L’inquinamento della capitale cinese preoccupa (e non poco) sportivi e comitato olimpico, e Pechino decide di correre ai ripari. L’ufficio per la protezione ambientale ha stabilito, infatti, che nel periodo compreso tra il 20 luglio ed il 20 settembre tutti gli scavi e le colate previste nei grandi luoghi di costruzione dovranno essere interrotte, al fine di ridurre del 20% l’emissione degli scarichi, includendo anche un divieto di circolazione per le automobili, che nel periodo dei Giochi (8-24 agosto) circoleranno in un numero che sarà circa la metà di quello abituale (3,3 milioni).
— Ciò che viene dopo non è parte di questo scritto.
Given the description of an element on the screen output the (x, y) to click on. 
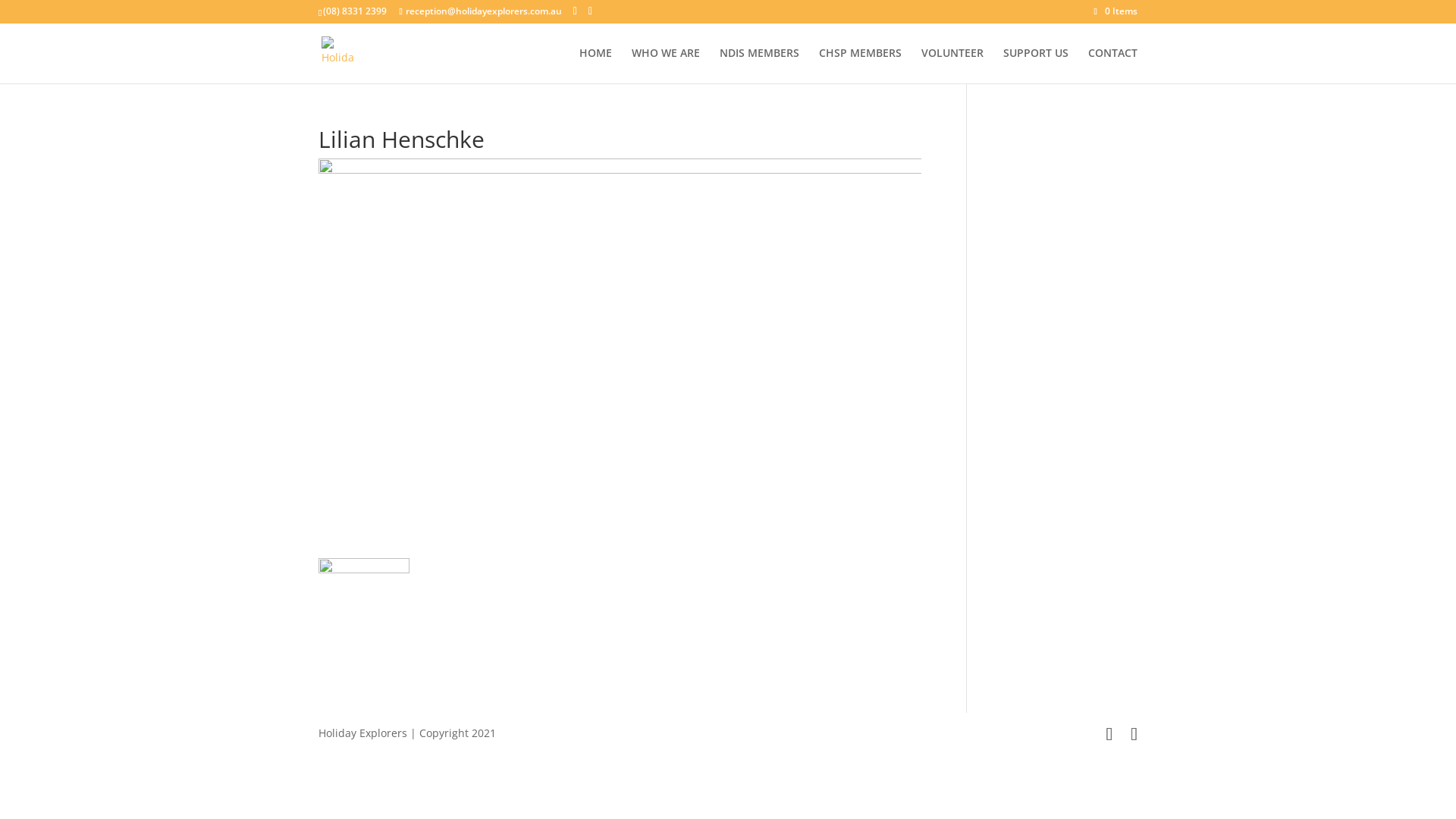
HOME Element type: text (595, 65)
0 Items Element type: text (1115, 10)
CHSP MEMBERS Element type: text (860, 65)
NDIS MEMBERS Element type: text (759, 65)
reception@holidayexplorers.com.au Element type: text (479, 10)
SUPPORT US Element type: text (1035, 65)
VOLUNTEER Element type: text (952, 65)
WHO WE ARE Element type: text (665, 65)
CONTACT Element type: text (1112, 65)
Ad annunciarlo oggi in conferenza stampa è stato un portavoce dello stesso Ufficio per la Protezione Ambientale della Municipalità di Pechino, che oltre a riferire la sospensione provvisoria dell’acciaieria Shougang e della Eastern Chemical Plant, ha anche presentato una lista di 19 impianti (petrolchimici, centrali a carbone e cementifici) che dovranno ridurre le emissioni del 30% per poter continuare a produrre nel periodo Olimpico. Sarà temporaneamente vietato anche verniciare all’aperto, così come utilizzare spray o solventi, così come non potranno circolare i mezzi pesanti a meno che non siano muniti della tecnologia per il recupero dei vapori. Du Shaozhong, vicepresidente dell’ufficio dell’ambiente ha anche annunciato “misure ancor più restrittive” in caso durante i Giochi sopraggiungano condizioni climatiche sfavorevoli, come caldo, umidità ed aria stagnante, per altro una costante a Pechino nel mese di agosto.